Steve: Extremely smooth. We recorded and mixed it in seven days and it felt like a luxurious amount of time. We’re always really prepared when we go into a studio and it’s pretty much how we’ve done all the recent ones with Steve Albini. We just go in, we show up, we set up our stuff, he puts microphones in front of it, we push play and record and we record an album.
(((o))): Having worked with Steve Albini so often going back to Times Of Grace, do you even consider anyone else and what is it that he brings to the powerful Neurosis sound?
Steve: I mean, you never know what the future holds, but what we like about Steve is he’s such a professional in a traditional sense of being a knowledgable engineer. He’s got more experience than anybody we know. He’s literally made thousands of records and he’s fast and efficient with the highest quality we could possibly ask for. It’s top of the line analogue recording like all of our favourite albums ever were always recorded. There’s not any sort of modern bullshit getting in the way. We just set up and play live and we’ve spent thirty years crafting our tone and we don’t want anyone to fuck it up! His main goal in his engineering life is to not fuck up your record and he would say that, like I don’t want to fuck up your record. There’s no fixing stuff later, there’s no special tricks. There’s just him catching a very high fidelity, very pleasing quality recording of what we sound like in a room.

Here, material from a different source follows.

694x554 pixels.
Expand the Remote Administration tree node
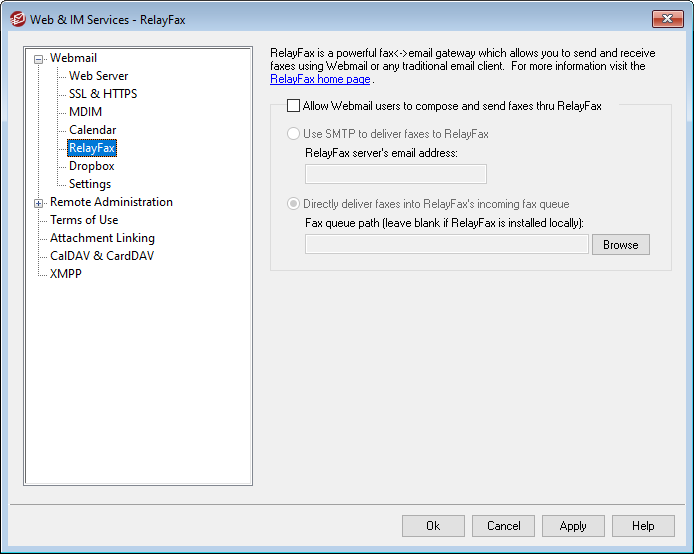point(39,202)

(((o))): The new album seems even heavier than your last album Honor Found In Decay. Was it a conscious decision to make it heavier or did it just turn out that way when it came to write and record the album?

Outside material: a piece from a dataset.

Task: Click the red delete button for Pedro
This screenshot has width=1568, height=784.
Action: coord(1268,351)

Steve: Yeah, there’s not much conscious that goes into what we do. We don’t have any sort of any philosophical or intellectual conversations of where we want the music to go. By this point in our career, we pretty much want just to trust the process and we know that the sound will evolve her ever it is supposed to evolve and that if we surrender to that higher ideal of letting it flow and letting the music take us instead of us take the music then we’ll consistently just evolve to new places and become, each time we do it hopefully, older, wiser and be the best version of ourselves that is possible.
(((o))): After thirty years, the new album sounds just as vital as you ever have. What inspired you to get stronger and stronger as a creative force?
Steve: Again, I think it just has to do with being forward thinking and never wanting to rest on our laurels, never looking back to any sort of heyday or any kind of crap like that. I think the moment it really started when we found ourselves and made a commitment to this band and to this music was a commitment to evolution and change and a commitment to embodying the spirit of the music and I think each time we get better at it. Each time we get closer and closer to that true spirit of Neurosis is supposed to be and it feels that the inspiration we’ve been lucky enough to tap into is fairly infinite so with that in mind we fully expect to die trying to find the sound is always elusive.
(((o))): You’re playing two shows in London next week, celebrating your thirtieth anniversary. You play with Earth and then Discharge and the Subhumans supporting you. Did you choose those bands specifically to support you?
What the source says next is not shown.